Concerns over the rising cost of European products and hopes for a new regulatory landscape are among the reactions of retailers in the wake of the vote for Brexit.

An online C-Store poll found that 57% of retailers do not welcome the Brexit result in terms of their business, with some voicing caution over future investment plans.

IGD chief economist James Walton warned that currency fluctuations would be a challenge for all businesses. “While a devalued sterling is good for exporters, if it continues it will drive up the cost of imported materials, including energy. This would put further pressure on retail margins,” he told C-Store.

However, he predicted that consumer spending would only be impacted in the short-term, until a “clearer direction emerges” and measures by Bank of England and government to stimulate the economy kick in. He also urged c-stores to influence measures to cut red tape for small business.

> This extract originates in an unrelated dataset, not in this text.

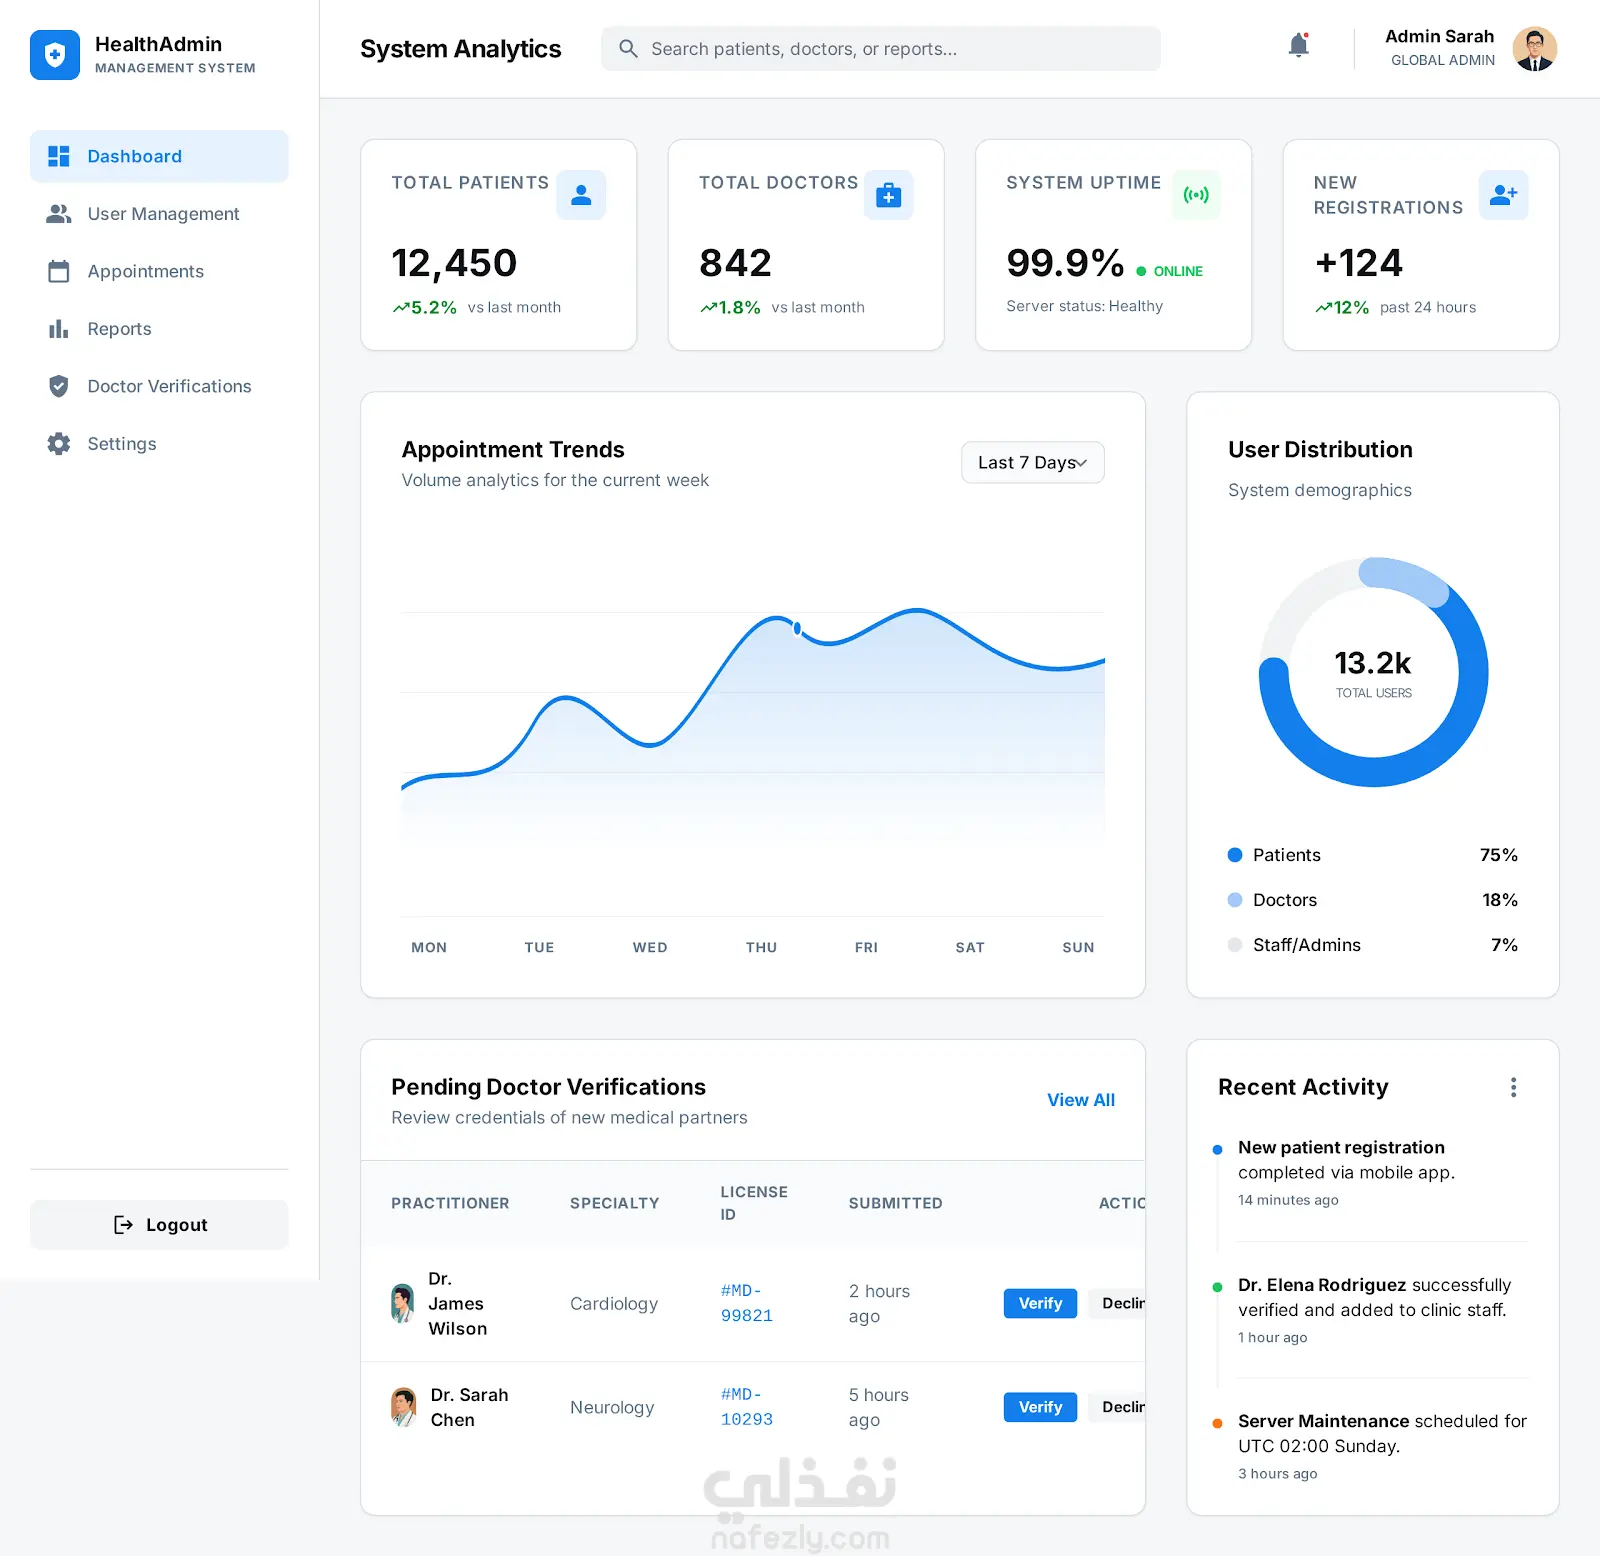Verify Dr. James Wilson
The image size is (1600, 1556).
tap(1040, 1303)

Arjan Mehr, owner of a Londis store in Bracknell, Berkshire, said he was more worried by the cost of products than the impact on consumer spending. “I’m concerned that it will be more expensive to do business with the continent; lots of products we sell originate from Europe.

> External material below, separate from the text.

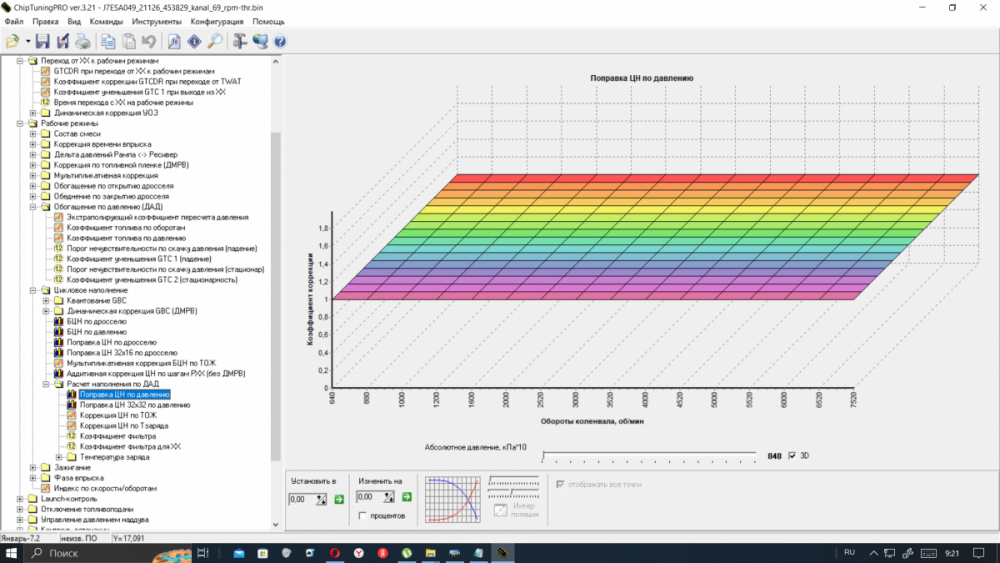
Task: Apply 'Установить в' value with green arrow
Action: (x=338, y=497)
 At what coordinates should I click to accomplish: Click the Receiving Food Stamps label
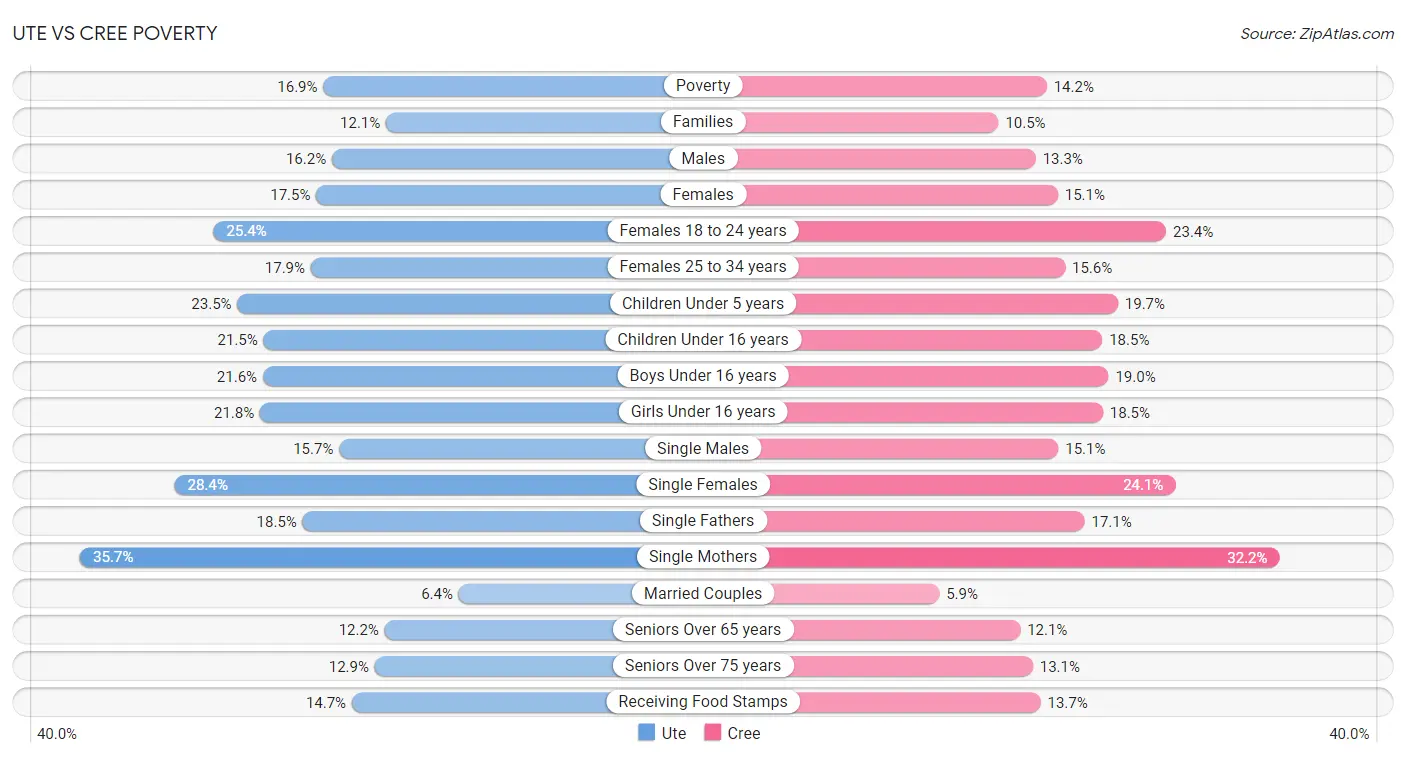tap(703, 702)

“This is a good opportunity to review red tape but, ironically, there will be more red tape, because we’ll probably have to fill in forms to do business with the EU,” he added. “But I think we have a rosy future - common sense will prevail.”

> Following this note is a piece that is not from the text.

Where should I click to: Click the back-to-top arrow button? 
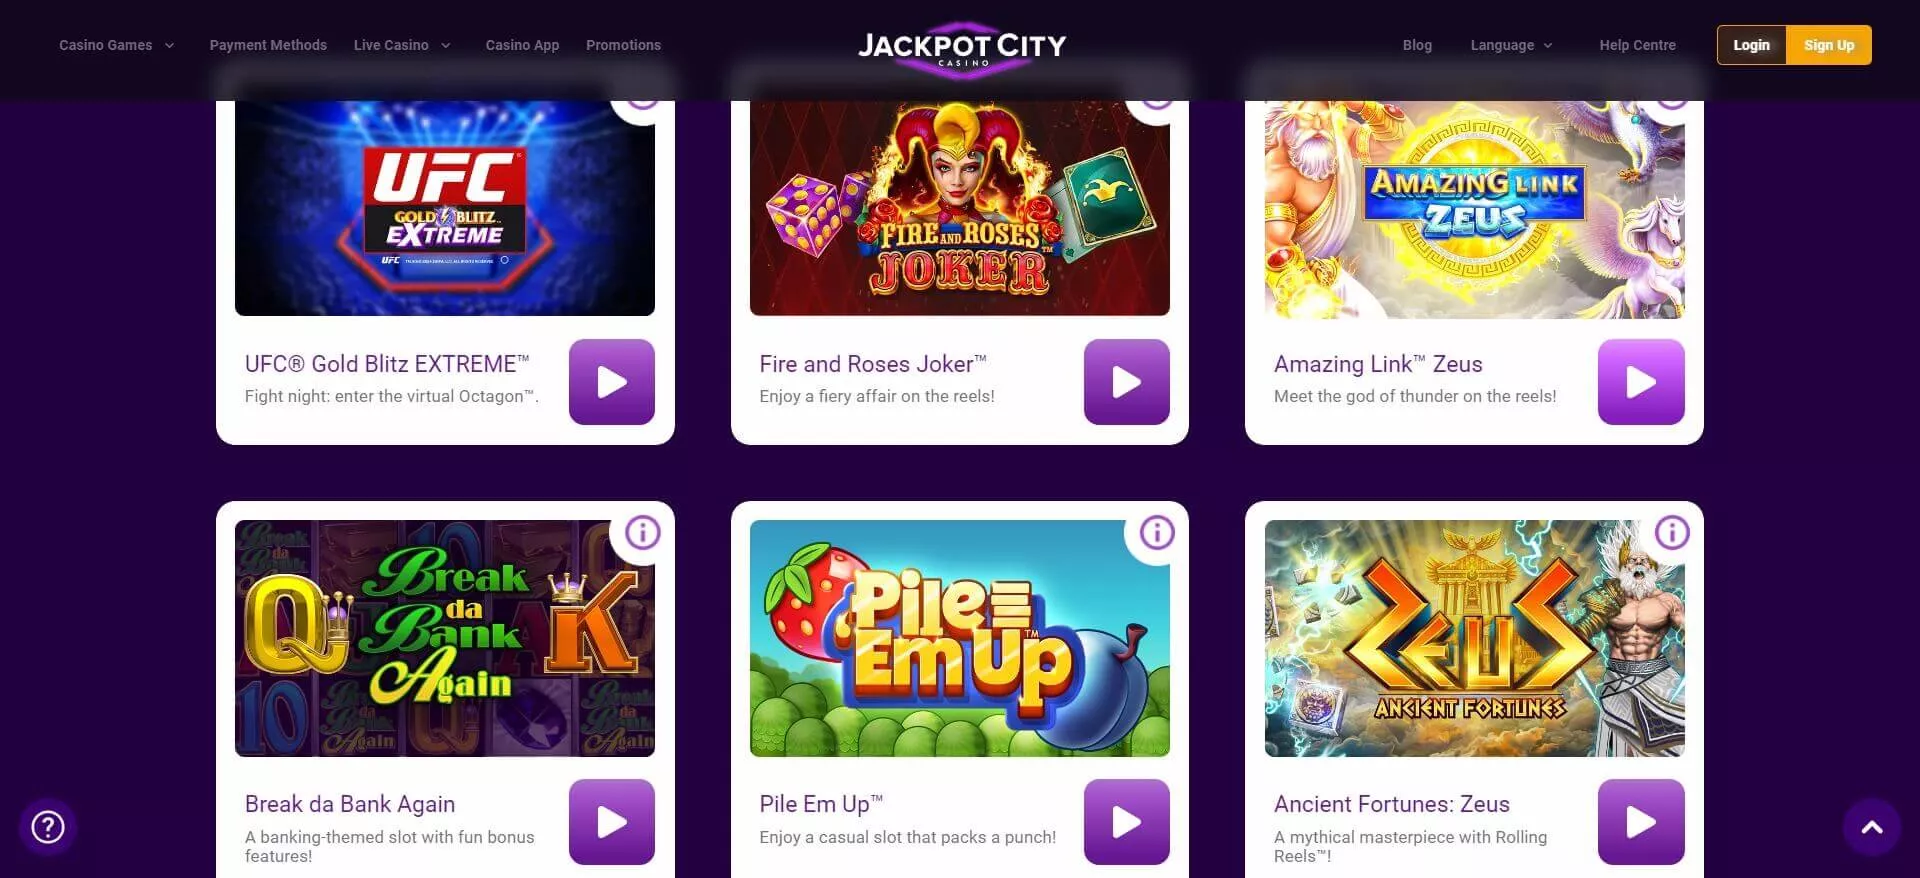click(1872, 827)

Scott Graham, of McLeish Inverurie, Aberdeenshire, said: “I hope this makes life easier, especially in terms of employment law and business regulations. I have not heard too much from suppliers regarding cost increases or the difficulty of moving stock across Europe.

“In terms of our own plans we will continue to look to expand where possible. Any major expenditure will be considered more carefully.”

Clive Sheppard, director of the Chartman Group of 10 South-west Spar stores, said: ”I’m concerned that our withdrawal will increase uncertainty. Our business plans have not changed, but I expect we will be more cautious now.”

Chaz Chahal, a multi-site retailer in Worcestershire, added: ”Quite a few products are sourced from France and Spain and the falling pound could make these more expensive. Also, the price of oil could rise, which would mean more costs being passed to us.”

The impact on European imports

Brexit will have critical implications for the wine industry, given the UK’s role as a major importer, according to a report by Rabobank.

The EU is by far the largest supplier of wine to the UK - France, Italy and Spain supplied 60% of British imports in 2015. The end of the UK-EU free trade agreement, combined with the soft British pound reducing demand for wine imports, will have an impact on trade flows almost immediately, it argues.

However, according to new Nielsen research 31% of shoppers plan to buy more British groceries as a result of Brexit.